Daft question

  1. srx600 Member

    Ive finally bought a welder (Clarke 160T) and gas bottle etc, and now have a few questions.
    I have been doing a welding course which has industrial welders which are either automatic and only require the thickness of steel to be specified or have a fully variable voltage and speed control.
    The Clarke being somewhat cheaper is a little cruder, and I'm not sure how to set it up. It has six voltage settings and a speed control. My initial thoughts were that I would choose some scrap that has the same thickeness as my project (2 mm), then starting in the middle of the settings adjust the voltage untill I have a decent arc which is getting plenty of heat into the steel, then fine tune the wire speed to get a nice clean consistent crackle.
    Once this is done move onto the project piece.
    Does this seem like a reasonable approach ? or should I be seeting wire speed than modifying voltage to suit ?
  2. malcolm

    malcolm & Clementine the Cat

    Bedford UK
    That sounds like a good approach - get the current right first then mess with the wire speed to suit. Generally the higher the current the higher the wire speed. Practicing on a bit of scrap is a good idea too. I tend to do this before attempting a weld that matters.

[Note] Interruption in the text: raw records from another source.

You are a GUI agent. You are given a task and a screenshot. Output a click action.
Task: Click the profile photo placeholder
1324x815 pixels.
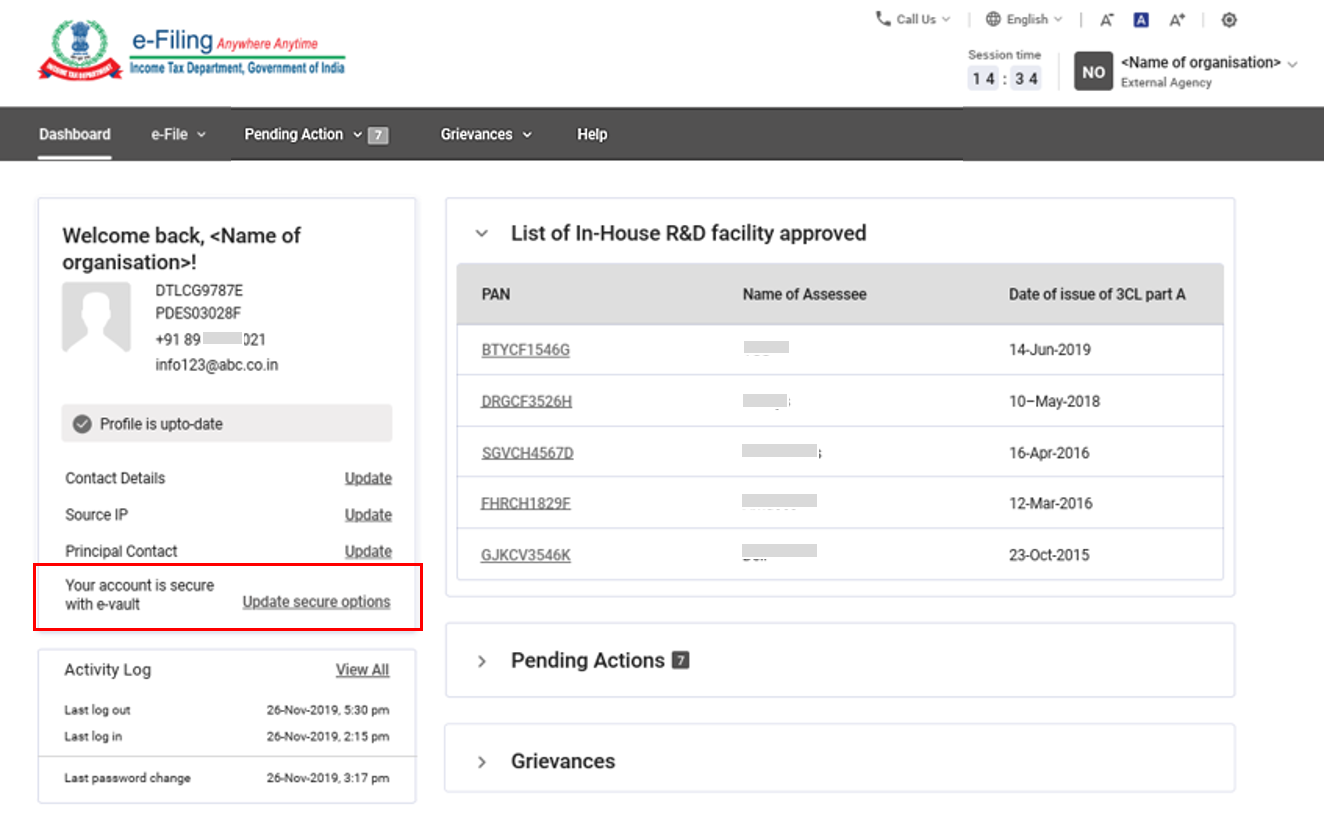[96, 317]
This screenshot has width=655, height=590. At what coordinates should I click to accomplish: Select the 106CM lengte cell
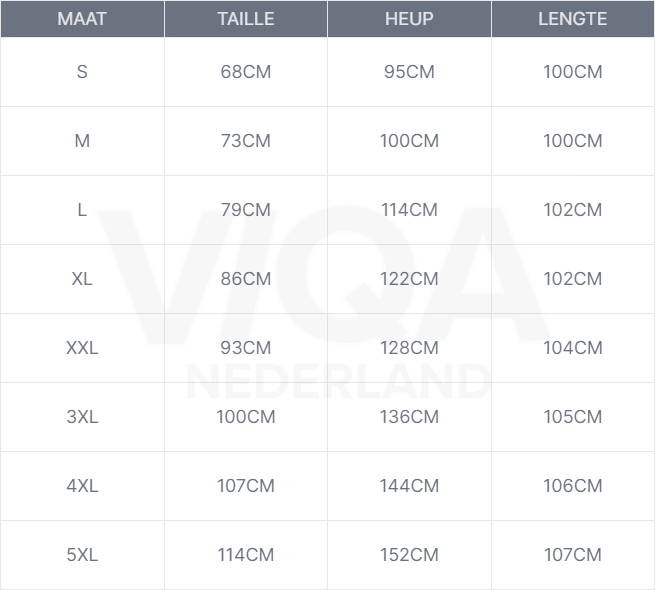pyautogui.click(x=572, y=486)
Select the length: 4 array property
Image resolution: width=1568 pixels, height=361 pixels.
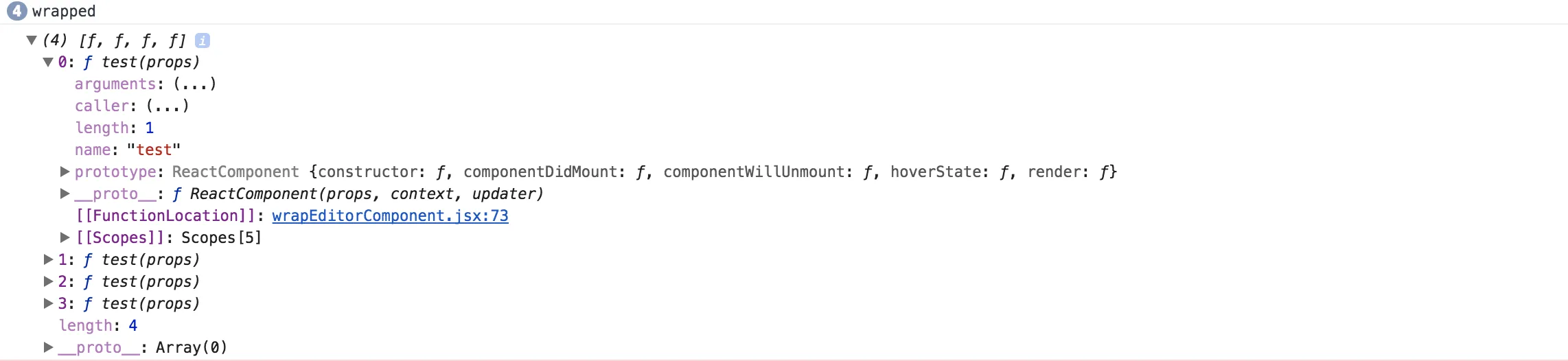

    Your welder sounds like a similar one to mine, so maybe my setings would be a good starting point: http://www.mig-welding.co.uk/calculator.htm
    Last edited: Mar 16, 2008
  3. nellway Member

    Clarke welder

    I have a similar machine which I use once every month or two.

    Before doing the job I always do a few practice welds on a piece of scrap to make sure it's set up correctly. It's worth spending the time as cutting out and rewelding a botched job is a real pain.